WORK REQUIRED
Please copy every line of the data in which the string "Uncheck" appears.
:: SOURCE MATERIAL
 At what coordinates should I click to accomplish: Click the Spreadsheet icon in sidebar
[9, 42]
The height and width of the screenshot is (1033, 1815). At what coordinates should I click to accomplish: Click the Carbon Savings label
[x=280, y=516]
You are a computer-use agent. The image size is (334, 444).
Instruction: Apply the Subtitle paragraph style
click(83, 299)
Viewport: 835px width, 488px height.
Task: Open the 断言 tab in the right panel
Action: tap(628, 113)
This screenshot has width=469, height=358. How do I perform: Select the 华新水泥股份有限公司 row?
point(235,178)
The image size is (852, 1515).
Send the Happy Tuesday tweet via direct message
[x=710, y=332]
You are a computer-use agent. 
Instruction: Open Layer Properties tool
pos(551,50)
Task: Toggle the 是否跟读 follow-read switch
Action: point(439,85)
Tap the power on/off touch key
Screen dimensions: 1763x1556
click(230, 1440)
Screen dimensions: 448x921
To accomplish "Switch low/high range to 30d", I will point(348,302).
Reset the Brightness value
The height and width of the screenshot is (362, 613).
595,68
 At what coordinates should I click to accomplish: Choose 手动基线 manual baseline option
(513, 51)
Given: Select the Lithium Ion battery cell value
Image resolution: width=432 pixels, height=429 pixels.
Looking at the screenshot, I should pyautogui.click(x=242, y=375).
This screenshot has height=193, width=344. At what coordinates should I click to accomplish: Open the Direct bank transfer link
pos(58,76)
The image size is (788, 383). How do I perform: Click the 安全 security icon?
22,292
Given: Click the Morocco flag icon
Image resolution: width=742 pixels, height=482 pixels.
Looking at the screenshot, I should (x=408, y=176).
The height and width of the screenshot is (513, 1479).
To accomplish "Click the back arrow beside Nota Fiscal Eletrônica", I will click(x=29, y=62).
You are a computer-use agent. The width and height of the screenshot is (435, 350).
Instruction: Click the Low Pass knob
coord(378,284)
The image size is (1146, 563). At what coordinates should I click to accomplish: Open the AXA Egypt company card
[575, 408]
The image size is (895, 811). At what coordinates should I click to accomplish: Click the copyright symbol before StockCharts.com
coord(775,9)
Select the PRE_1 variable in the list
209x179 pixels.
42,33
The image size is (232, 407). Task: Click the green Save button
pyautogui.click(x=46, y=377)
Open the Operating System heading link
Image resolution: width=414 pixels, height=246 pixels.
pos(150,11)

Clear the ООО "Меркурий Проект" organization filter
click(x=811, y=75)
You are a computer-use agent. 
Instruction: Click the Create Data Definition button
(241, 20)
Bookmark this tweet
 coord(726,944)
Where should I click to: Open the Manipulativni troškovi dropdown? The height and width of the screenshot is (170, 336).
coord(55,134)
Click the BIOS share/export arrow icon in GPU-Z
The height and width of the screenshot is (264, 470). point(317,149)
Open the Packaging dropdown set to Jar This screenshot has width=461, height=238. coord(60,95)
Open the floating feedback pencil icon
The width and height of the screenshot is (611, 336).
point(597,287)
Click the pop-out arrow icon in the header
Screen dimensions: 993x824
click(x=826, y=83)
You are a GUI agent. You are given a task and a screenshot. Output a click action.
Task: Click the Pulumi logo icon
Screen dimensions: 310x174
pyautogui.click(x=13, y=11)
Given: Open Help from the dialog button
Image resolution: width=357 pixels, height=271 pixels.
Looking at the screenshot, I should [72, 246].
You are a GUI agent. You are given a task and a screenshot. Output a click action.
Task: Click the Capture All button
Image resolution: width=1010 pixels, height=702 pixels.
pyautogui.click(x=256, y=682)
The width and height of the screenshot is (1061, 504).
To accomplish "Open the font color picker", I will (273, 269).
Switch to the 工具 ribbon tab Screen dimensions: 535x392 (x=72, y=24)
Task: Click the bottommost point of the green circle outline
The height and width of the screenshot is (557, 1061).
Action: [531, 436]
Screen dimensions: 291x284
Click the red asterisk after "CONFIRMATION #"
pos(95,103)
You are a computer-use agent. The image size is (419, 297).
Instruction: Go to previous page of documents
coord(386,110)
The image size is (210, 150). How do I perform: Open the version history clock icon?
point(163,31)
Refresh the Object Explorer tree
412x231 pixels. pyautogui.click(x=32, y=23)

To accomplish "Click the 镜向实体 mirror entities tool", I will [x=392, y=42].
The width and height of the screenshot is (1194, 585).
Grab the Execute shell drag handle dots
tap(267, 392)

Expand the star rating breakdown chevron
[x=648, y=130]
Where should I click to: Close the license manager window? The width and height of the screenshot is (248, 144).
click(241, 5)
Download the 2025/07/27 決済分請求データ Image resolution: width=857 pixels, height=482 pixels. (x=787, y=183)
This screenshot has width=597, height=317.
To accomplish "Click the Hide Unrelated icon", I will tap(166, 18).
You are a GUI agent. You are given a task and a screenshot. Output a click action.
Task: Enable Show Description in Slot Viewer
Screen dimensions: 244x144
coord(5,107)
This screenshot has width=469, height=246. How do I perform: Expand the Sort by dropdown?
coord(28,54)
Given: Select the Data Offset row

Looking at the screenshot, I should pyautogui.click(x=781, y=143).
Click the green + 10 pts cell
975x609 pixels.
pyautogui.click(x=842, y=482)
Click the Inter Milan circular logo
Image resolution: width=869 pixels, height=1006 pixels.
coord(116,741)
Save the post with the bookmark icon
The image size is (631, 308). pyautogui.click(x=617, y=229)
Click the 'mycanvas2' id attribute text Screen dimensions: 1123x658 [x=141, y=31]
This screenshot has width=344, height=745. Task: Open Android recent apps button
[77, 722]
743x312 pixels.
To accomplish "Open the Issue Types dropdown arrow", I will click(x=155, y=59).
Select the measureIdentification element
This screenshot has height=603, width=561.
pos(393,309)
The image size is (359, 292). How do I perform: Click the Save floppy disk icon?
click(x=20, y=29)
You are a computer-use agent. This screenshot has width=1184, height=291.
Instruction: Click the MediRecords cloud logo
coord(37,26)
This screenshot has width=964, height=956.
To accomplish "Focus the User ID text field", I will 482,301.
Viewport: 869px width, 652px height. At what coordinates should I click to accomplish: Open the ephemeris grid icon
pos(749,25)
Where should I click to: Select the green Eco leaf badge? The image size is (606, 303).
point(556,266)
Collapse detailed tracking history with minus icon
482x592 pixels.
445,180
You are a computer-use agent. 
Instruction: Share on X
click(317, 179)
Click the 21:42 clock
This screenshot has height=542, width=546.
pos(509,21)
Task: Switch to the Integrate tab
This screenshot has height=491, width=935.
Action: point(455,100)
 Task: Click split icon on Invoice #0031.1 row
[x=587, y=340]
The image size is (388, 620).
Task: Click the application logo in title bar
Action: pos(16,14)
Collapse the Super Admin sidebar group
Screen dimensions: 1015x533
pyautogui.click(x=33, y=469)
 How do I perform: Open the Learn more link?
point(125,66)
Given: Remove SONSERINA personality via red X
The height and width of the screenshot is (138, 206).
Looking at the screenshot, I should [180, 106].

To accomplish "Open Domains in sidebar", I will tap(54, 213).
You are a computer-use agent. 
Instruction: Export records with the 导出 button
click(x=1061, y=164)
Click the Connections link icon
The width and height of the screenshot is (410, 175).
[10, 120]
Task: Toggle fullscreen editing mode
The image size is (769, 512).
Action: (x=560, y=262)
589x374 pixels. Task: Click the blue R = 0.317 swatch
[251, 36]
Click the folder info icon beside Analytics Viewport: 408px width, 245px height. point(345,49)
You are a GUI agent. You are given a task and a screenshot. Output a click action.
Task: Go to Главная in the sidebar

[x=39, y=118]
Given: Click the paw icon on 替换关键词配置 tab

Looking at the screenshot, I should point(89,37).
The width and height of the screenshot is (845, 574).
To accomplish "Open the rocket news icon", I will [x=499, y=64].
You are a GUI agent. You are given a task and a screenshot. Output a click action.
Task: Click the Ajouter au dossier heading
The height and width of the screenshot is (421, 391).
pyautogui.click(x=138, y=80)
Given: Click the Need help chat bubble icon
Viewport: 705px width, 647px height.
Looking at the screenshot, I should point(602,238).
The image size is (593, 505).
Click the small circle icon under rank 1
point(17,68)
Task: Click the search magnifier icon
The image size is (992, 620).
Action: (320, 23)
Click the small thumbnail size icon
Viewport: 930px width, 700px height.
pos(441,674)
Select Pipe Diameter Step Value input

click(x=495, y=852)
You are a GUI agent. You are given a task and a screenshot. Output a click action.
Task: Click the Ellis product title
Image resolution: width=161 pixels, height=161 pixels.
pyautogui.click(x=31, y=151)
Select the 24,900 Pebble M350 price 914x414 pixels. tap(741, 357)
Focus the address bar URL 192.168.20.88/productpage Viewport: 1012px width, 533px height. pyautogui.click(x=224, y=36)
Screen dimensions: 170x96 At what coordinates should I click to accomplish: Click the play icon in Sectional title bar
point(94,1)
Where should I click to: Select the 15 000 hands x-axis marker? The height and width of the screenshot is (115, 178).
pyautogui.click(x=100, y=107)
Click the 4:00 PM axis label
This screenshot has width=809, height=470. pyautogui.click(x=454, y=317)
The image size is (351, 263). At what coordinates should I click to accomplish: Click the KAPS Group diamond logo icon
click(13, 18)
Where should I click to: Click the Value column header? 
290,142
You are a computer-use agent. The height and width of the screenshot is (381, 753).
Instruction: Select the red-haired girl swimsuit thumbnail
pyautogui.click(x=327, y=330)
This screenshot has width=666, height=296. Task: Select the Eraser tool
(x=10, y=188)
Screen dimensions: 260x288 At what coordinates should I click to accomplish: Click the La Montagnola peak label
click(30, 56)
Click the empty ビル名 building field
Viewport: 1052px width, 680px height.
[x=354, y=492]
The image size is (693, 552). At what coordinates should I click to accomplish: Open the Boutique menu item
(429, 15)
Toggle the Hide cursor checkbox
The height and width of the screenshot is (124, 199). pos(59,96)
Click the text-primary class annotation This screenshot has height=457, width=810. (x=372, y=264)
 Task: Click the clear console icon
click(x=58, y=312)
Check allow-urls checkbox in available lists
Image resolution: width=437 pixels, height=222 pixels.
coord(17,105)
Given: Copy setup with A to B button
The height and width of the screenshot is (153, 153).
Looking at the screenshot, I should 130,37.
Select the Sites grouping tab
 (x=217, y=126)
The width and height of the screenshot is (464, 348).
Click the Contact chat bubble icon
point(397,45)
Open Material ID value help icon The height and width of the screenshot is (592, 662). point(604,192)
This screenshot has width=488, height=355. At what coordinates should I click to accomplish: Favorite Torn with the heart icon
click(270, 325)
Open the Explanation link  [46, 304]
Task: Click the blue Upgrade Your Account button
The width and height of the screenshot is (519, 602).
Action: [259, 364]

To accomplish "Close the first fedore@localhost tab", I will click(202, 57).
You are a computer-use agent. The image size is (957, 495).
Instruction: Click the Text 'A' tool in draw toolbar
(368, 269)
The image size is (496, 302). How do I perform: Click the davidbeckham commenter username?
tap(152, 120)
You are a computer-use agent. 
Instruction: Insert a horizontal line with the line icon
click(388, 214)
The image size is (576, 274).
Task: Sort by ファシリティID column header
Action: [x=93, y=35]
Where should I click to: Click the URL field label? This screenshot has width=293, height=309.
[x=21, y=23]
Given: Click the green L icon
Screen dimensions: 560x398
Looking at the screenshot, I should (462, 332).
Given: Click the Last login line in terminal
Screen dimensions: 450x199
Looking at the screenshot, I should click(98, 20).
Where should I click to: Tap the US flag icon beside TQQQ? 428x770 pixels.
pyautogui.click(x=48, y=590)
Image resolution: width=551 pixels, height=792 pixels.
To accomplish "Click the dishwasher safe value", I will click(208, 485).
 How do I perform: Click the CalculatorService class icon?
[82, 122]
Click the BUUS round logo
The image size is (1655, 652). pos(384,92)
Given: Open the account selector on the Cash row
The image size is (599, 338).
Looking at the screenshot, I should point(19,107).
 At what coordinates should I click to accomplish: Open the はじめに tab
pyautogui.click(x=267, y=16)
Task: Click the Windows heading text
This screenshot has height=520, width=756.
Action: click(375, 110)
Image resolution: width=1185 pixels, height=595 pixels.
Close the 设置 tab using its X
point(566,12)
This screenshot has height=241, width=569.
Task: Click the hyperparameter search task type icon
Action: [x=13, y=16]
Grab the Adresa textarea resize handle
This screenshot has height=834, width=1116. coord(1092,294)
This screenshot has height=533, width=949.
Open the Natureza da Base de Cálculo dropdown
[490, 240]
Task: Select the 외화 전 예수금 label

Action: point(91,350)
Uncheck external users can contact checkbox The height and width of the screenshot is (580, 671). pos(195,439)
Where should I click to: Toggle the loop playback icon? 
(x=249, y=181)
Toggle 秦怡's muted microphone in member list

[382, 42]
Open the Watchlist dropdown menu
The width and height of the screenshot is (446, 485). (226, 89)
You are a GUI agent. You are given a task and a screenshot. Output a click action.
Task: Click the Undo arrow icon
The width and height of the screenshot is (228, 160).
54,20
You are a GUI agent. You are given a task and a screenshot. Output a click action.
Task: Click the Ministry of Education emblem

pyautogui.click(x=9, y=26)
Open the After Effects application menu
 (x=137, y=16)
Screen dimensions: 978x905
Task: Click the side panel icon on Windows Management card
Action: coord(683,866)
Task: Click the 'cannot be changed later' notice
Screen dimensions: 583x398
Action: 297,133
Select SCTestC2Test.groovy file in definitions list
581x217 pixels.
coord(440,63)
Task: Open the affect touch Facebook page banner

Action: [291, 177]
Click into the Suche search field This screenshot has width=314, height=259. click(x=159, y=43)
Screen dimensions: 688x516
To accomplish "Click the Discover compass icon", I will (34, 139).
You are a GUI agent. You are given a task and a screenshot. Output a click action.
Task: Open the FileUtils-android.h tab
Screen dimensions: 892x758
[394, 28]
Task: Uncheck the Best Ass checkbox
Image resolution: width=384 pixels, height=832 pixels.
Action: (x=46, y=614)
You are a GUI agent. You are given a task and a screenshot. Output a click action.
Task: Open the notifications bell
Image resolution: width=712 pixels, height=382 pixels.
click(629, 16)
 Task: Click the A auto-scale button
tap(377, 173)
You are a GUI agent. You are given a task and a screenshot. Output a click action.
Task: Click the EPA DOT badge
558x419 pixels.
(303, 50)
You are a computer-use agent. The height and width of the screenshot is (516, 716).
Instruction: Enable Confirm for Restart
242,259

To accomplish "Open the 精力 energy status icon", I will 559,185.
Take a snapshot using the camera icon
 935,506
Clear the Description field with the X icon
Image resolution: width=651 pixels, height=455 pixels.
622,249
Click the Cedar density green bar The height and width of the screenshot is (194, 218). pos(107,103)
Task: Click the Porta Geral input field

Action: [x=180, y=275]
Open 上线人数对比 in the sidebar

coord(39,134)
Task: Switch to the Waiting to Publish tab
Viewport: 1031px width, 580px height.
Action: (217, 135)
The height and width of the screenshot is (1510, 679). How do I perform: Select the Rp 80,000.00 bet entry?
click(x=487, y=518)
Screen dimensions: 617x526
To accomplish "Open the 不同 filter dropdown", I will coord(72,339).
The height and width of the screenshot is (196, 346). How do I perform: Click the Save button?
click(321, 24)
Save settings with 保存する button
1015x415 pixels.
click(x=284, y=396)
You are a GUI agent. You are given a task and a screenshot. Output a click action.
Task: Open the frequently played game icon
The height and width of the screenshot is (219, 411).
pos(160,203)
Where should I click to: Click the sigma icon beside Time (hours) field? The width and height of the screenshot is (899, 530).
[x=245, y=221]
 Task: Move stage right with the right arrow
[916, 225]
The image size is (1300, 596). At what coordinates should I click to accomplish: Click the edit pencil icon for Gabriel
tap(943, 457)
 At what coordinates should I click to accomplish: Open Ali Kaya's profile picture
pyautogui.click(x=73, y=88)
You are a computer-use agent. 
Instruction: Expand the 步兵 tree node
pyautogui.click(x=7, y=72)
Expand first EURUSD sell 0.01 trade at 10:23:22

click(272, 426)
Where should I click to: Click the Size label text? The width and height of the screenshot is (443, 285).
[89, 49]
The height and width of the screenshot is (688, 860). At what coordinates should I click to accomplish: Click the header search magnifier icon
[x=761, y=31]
::::
RESULT OF THE TASK
Uncheck external users can contact checkbox The height and width of the screenshot is (580, 671). pos(195,439)
Task: Uncheck the Best Ass checkbox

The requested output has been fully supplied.